Hasta 6.000 personas visitaban al año la cueva, según la documentación de la época. Es el máximo, curiosamente, permitido en la actualidad por razones de conservación. Apenas una treintena de personas al día que, por 10 euros y reservando con antelación, pueden seguir los pasos de aquellos ricos industriales entre sorprendentes formas cinceladas por el agua y el paso del tiempo. Dos siglos después tienen la suerte de que la ruta es más larga (1,5 kilómetros) y cuenta con guías profesionales que relatan cada detalle durante dos horas. Pero, sobre todo, se pueden adentrar en lugares que entonces se desconocían.
La visita en 1918 del prehistoriador francés Henri Breuil, acompañado del arqueólogo malagueño Miguel Such, marcó el punto de inflexión. En un artículo que Breuil publicó más tarde, describió cómo durante su recorrido preguntó sobre unas galerías que había en la parte más alta. Such le respondió que nadie había subido porque esa zona resbalaba mucho. La curiosidad y la intuición, tras ver muestras de arte no figurativo, le llevaron a adquirir cuerdas para acceder a esa zona. Descubrió 10 paneles con 20 animales, publicó un estudio y captó la atención para siempre de los investigadores. Si el siglo XIX fue para la cueva de Ardales el del turismo, el XX fue el de la investigación y el XXI, el de remover los cimientos de la prehistoria.

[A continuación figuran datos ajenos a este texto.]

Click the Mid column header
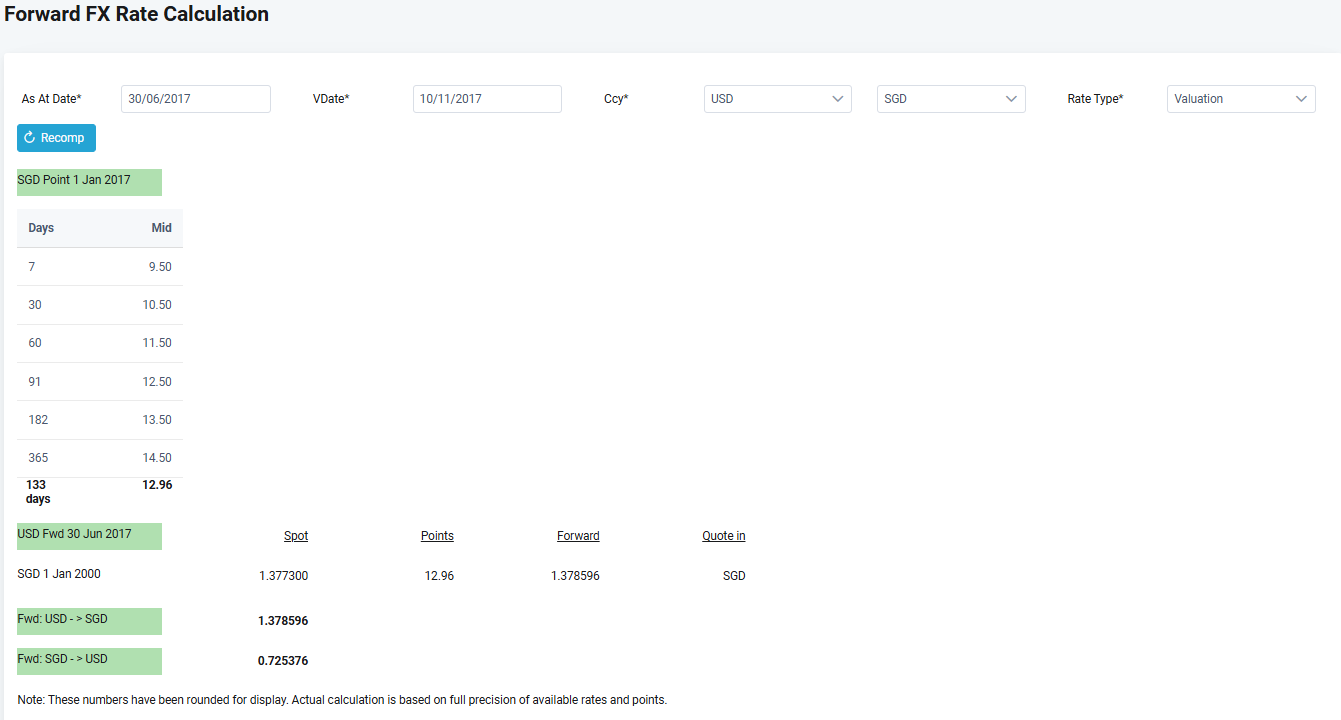Screen dimensions: 1341x720 point(161,228)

Hoy se sabe que el espacio es un museo del arte prehistórico en el que, además de restos humanos, herramientas y ajuares, se han documentado 1.010 motivos pintados o grabados. Algunas obras tienen forma de puntos y rayas. Otras, de manos negativas y positivas. También hay perfiles de cabras, ciervos, caballos o incluso peces, además de figuras femeninas. Algunas de esas pinturas están realizadas en óxido de hierro y fueron aplicadas directamente con los dedos, según un estudio publicado en febrero de 2018 por la revista Science, que ya anticipaba la posibilidad de que hubieran sido obra de neandertales.

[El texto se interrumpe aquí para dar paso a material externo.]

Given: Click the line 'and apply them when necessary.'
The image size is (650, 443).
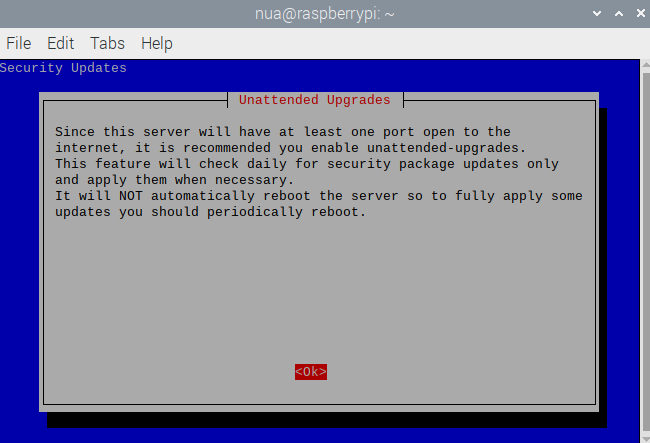Looking at the screenshot, I should click(174, 180).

Ahora que se ha confirmado ese supuesto, el debate se centra en determinar si el sur de la península Ibérica fue realmente el confín de Europa o la puerta de entrada de los neandertales desde África. “Es lo que estamos defendiendo a capa y espada a partir de las investigaciones científicas”, cuenta Cantalejo, que se apoya en el trabajo del Neandertal Museum alemán y las muestras analizadas en el Instituto Max Planck de Múnich (Alemania). “Los datos demuestran que el uso de esta cueva es muy antiguo. Y no solo como refugio, también cultural”, subraya Cantalejo.
Asegura el especialista que la única manera de reivindicar la importancia del sitio ―y de otras grutas cercanas como la Pileta o el Cantal― frente al tradicional frente cántabro y francés es “seguir investigando”. Por eso, un equipo de arqueólogos internacionales volverá a la cueva, previsiblemente, durante la primavera de 2022. Antes, entre los días 17 y 19 de septiembre, Ardales acogerá a numerosos especialistas que pondrán al día los últimos descubrimientos y avances, además de conmemorar el bicentenario y mantener el acceso abierto a un puñado de afortunados diarios.